II. The Heinz Award and What I Plan to Do With It | TOP |
by Sandra Steingraber, Sept. 13, 2011
I'm thrilled to receive a Heinz Award in recognition of my research and writing on environmental health. This is work made possible by my residency as a scholar within the Department of Environmental Studies at Ithaca College. Many past and present Heinz Award winners are personal heroes of mine--and Teresa Heinz herself is a champion of women's environmental health--so this recognition carries special meaning for me.
And it comes with a $100,000 unrestricted cash prize. Which is stunning.

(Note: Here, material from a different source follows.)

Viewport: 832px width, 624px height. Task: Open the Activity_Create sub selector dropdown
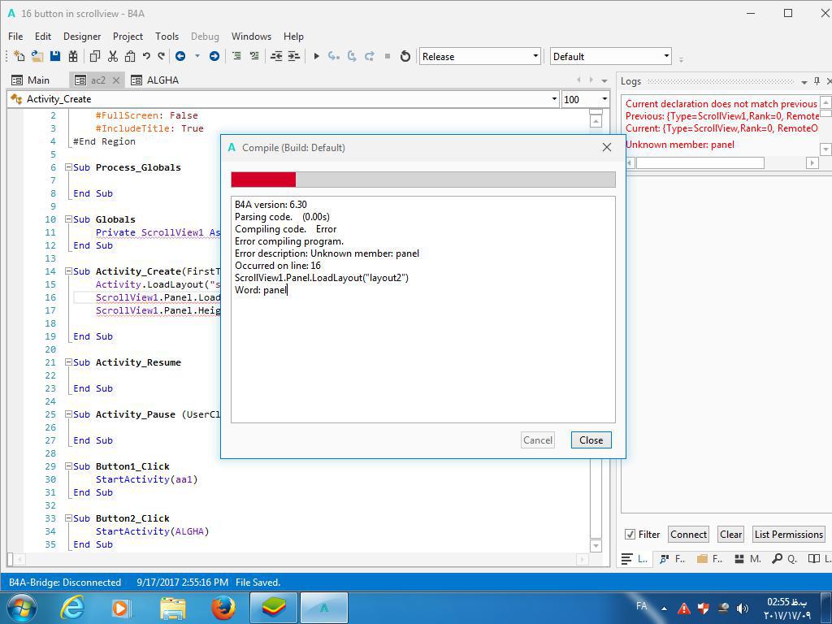554,99
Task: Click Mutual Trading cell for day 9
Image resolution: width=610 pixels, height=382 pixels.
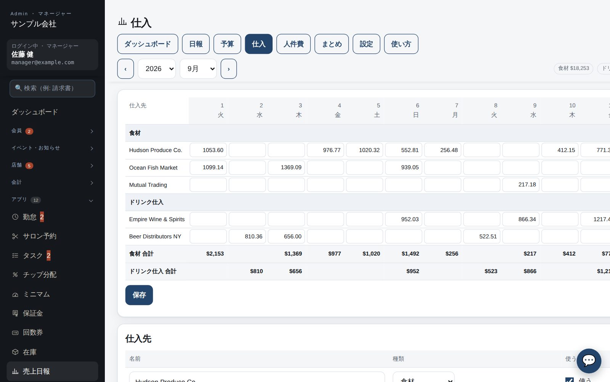Action: coord(521,185)
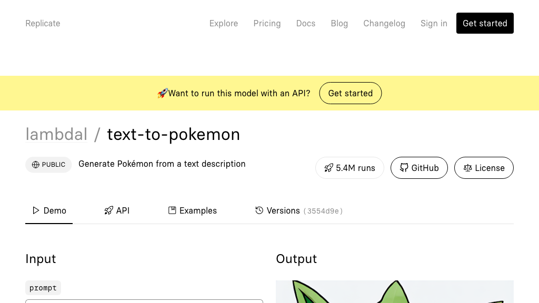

As a bladder cancer survivor of 32 years, I'm intimately familiar with two kinds of uncertainty: the kind that comes while waiting for results from the pathology and radiology labs and the kind that is created by the medical insurance industry who decides whether or not to pay the pathology and radiology bills. Over the years, I've learned to analyze data and raise children while surrounded by medical and financial insecurities. It's a high-wire act.
But as an ecologist, I'm aware of a much larger insecurity: the one created by our nation's ruinous dependency on fossil fuels in all their forms. When we light them on fire, we fill the atmosphere with heat-trapping gases that are destablizing the climate and acidifying the oceans (whose plankton stocks provide us half of the oxygen we breathe). When we use fossil fuels as feedstocks to make materials such as pesticides and solvents, we create toxic substances that trespass into our children's bodies (where they raises risks for cancer, asthma, infertility, and learning disorders).
Emancipation from our terrible enslavement to fossil fuels is possible. The best science shows us that the United States could, within two decades, entirely run on green, renewable energy if we chose to dedicate ourselves to that course [1]. But, right now, that is not the trail we are blazing.
Instead, evermore extreme and toxic methods are being deployed to blast fossilized carbon from the earth. We are blowing up mountains to get at coal, felling boreal forests to get at tar, and siphoning oil from the ocean deep. Most ominously, through the process called fracking, we are shattering the very bedrock of our nation to get at the petrified bubbles of methane trapped inside.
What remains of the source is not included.